• _Texto para revisão_:
No seu artigo, a antropóloga da Folha lamenta que os índios “continuem morrendo de diarreia”. Segundo ela, isso acontece, não porque os rios estejam poluídos pelo agronegócio, mas “porque seus tutores não lhes ensinaram que a água de beber deve ser fervida”. Esses tutores representados pela FUNAI – escreve ela – são responsáveis por manter os índios “numa situação de extrema pobreza, como brasileiros pobres”.
Numa afirmação cuja margem de erro é de 3% para mais ou para menos, ela conclui que os índios não precisam de tutela.

• _Material fornecido_:
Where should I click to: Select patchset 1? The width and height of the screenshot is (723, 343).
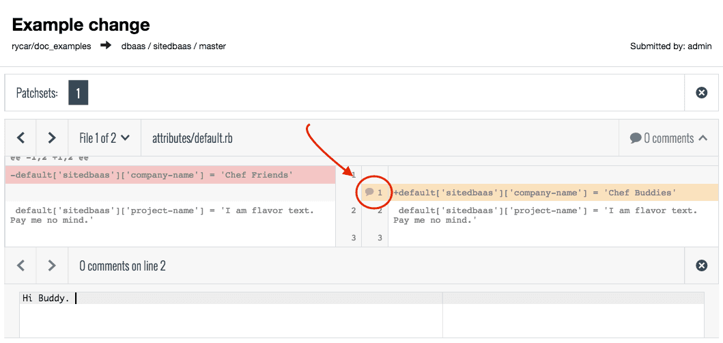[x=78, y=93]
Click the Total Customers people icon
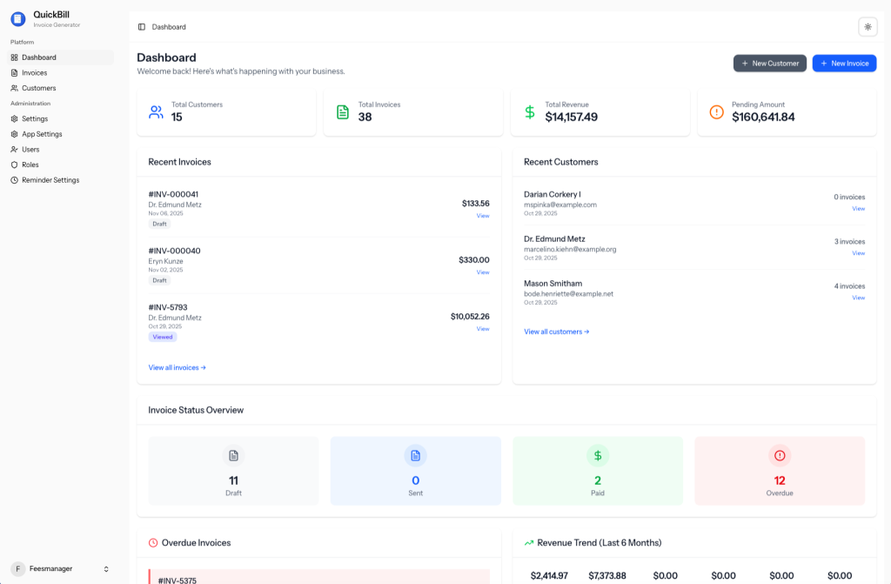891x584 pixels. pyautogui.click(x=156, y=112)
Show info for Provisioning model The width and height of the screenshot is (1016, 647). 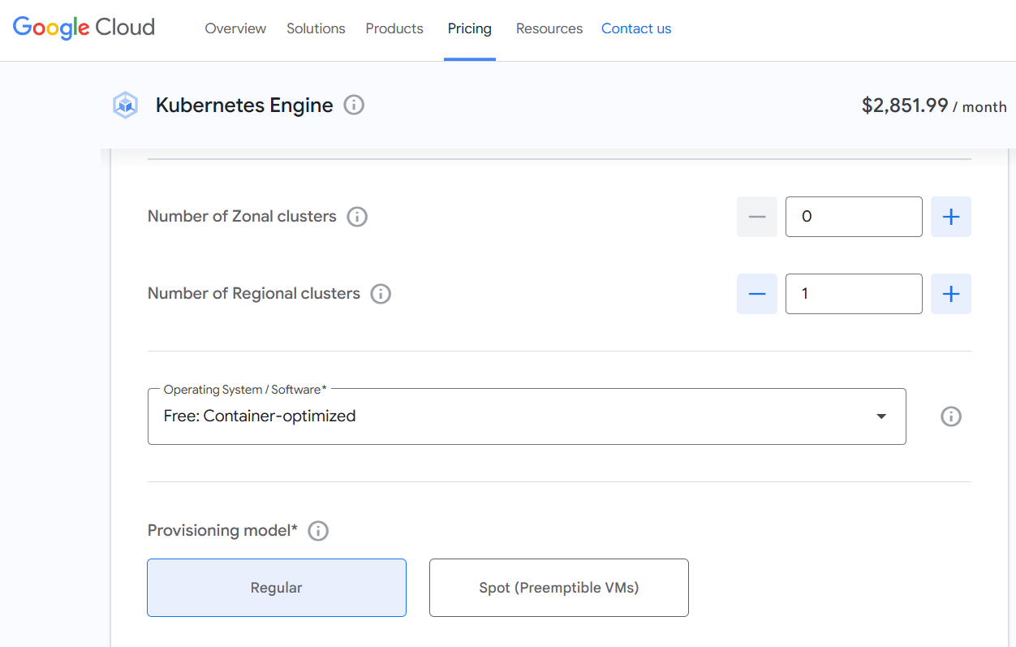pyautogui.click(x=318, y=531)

==

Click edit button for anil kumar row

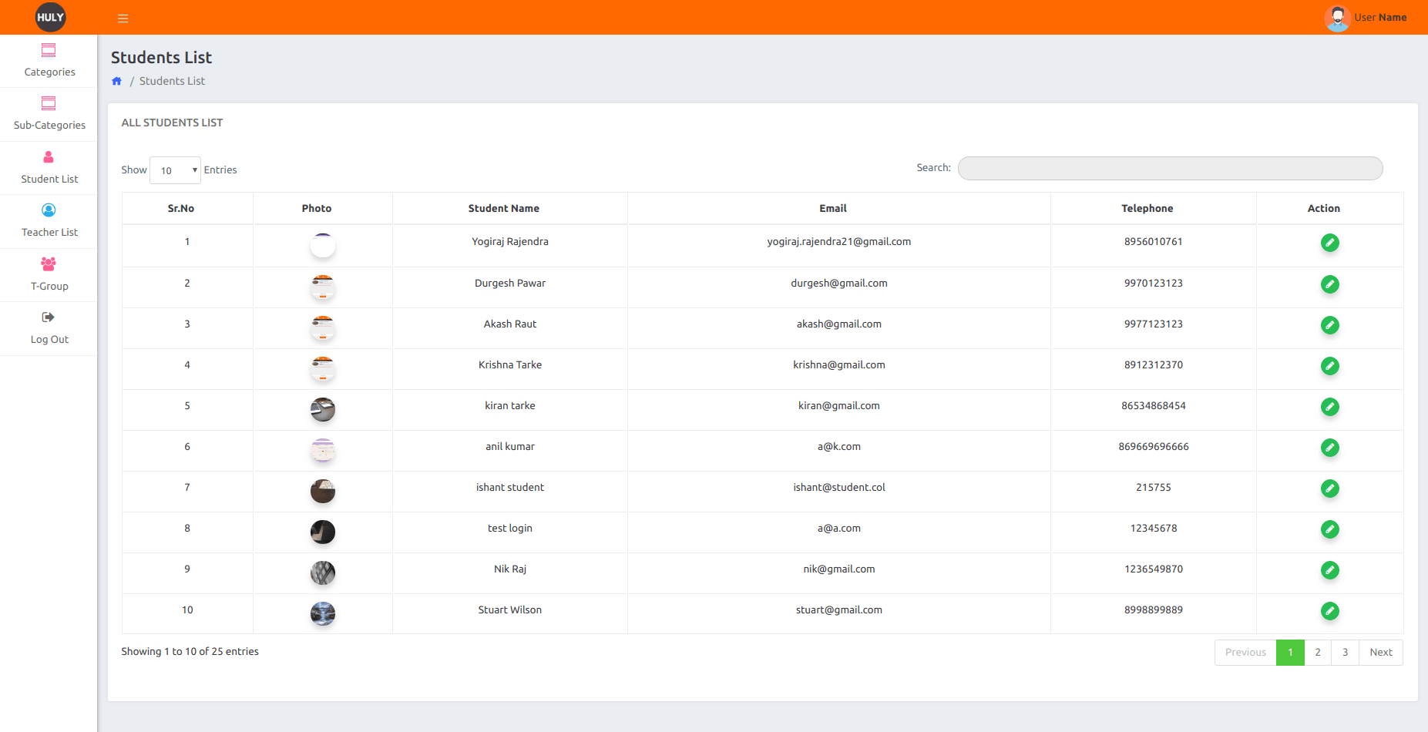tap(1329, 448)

• _Objetivo da tarefa_: Reproduza, sem alterações, o trecho do texto para revisão que vai de "No seu artigo, a" até "precisam de tutela.".

• _Resposta_:
No seu artigo, a antropóloga da Folha lamenta que os índios “continuem morrendo de diarreia”. Segundo ela, isso acontece, não porque os rios estejam poluídos pelo agronegócio, mas “porque seus tutores não lhes ensinaram que a água de beber deve ser fervida”. Esses tutores representados pela FUNAI – escreve ela – são responsáveis por manter os índios “numa situação de extrema pobreza, como brasileiros pobres”.
Numa afirmação cuja margem de erro é de 3% para mais ou para menos, ela conclui que os índios não precisam de tutela.